A similar phenomenon occurred with the Beatles; their appeal to younger fans met with harsh disapproval by those who saw the Fab Four as undermining the wholesome entertainment they themselves had enjoyed in youth.
This pattern of youth acceptance and embracing of a new trend, rejection by the adult society, and eventual incorporation of the trend into the mainstream has been repeated countless times throughout history. Those rejecting new trends were often innovators and trendsetters in their own youth; their failure to recognize similar traits in today’s youth may account for their rejection of current cultural trends. Ironically, this negative reaction often spurs even more radical and reactionary trends and may ensure that the trend becomes even more entrenched among the youth presented with this disapproval.

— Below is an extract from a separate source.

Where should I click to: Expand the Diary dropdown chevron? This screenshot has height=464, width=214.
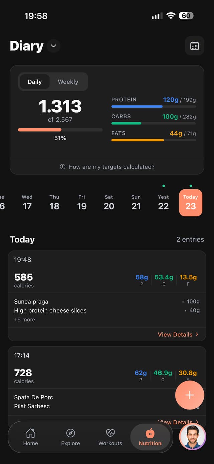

In Japan, significant research has been done into the phenomenon of “massing” due to the increased influence of youth-oriented cultural trends during the mid 1970s. Japanese sociologists and researchers witnessed the mass adoption of trends by the youth of that period and sought its root causes. Their conclusions indicated that the predominance of youth culture was due to an increasingly affluent population who, unaccustomed to modern luxuries, devoted their excess income to their children’s happiness and entertainment in order to provide them with the pleasures and extras that adults of the period had done without. This focus on the child as the center of the family was soon reflected in commercial and societal trends, and youth-oriented entertainments and products were soon staples throughout the economic marketplace.
A similar effect was seen in the United States during the baby boom years; children, teenagers, and young adults formed an enormous commercial demographic. Products designed to appeal to these younger consumers were rewarded with higher sales; products that incorporated attributes of the existing youth trends sold even better. While this was often presented as “counterculture” marketing, in fact it was completely in line with the general pattern of cultural change. Trends that were first embraced by youth and rejected by adults eventually became a part of the mainstream and were replaced by still more controversial trends; this pattern continues today, and forms a large part of the fabric of cultural change that characterizes modern society.